Señor director: Ernesto está muy triste. Desde hace semanas, o quizá meses, piensa que ya es hora de terminar con todo. Le gustaría dejar claro que no se arrepiente de nada de lo que ha hecho, del modo en que ha invertido (e inventado) su vida de ermitaño. Si ha optado por el suicidio no ha sido por hastío del pasado sino por temor al futuro. El futuro, señor director, que nos amenaza a todos. El futuro, que escribe nuestras breves historias trufadas de horror y nos colecciona en cuadernos encerrados en el inmenso cajón de una cómoda. Ernesto Brunes ha decidido acabar con su futuro. Me ha pedido que lo disculpe mediante esta carta, el primer texto que se decide a publicar.
Ahora dejo de escribir. Mi hombre me tiende su mano y caminamos con la ternura de amantes jóvenes hacia la ventana abierta de su apartamento, en el quinto piso de una pequeña calle de Chamberí.
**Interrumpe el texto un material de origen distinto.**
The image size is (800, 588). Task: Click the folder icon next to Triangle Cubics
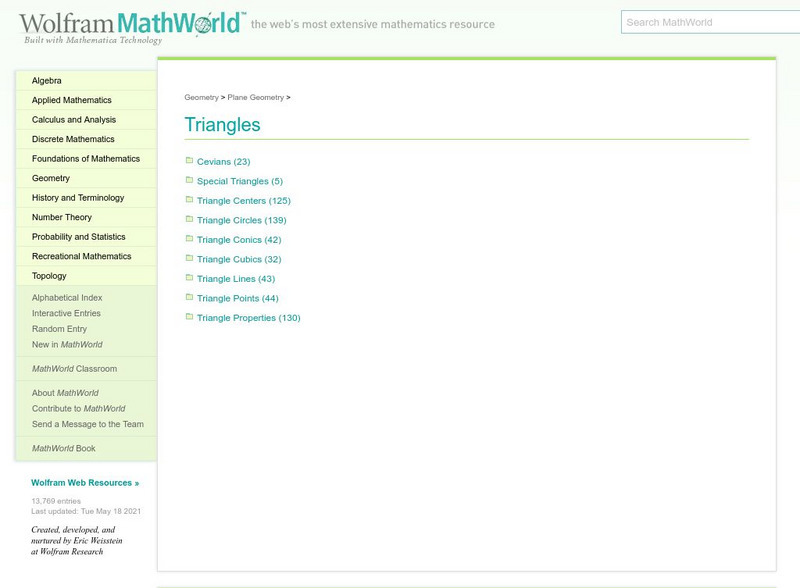point(188,257)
Luce un sol torrencial, y tengo que parpadear varias veces mientras nos asomamos por el antepecho, entre las obedientes macetas, y nos echamos a volar juntos, dos palomas grandes, en pijama y camisón, sobre el fulgurante cielo de Madrid; criaturas majestuosas y perfectas que ni siquiera necesitan agitar los brazos para deslizarse, en un silencio de tinta azul, hacia la inflamada quietud del sol.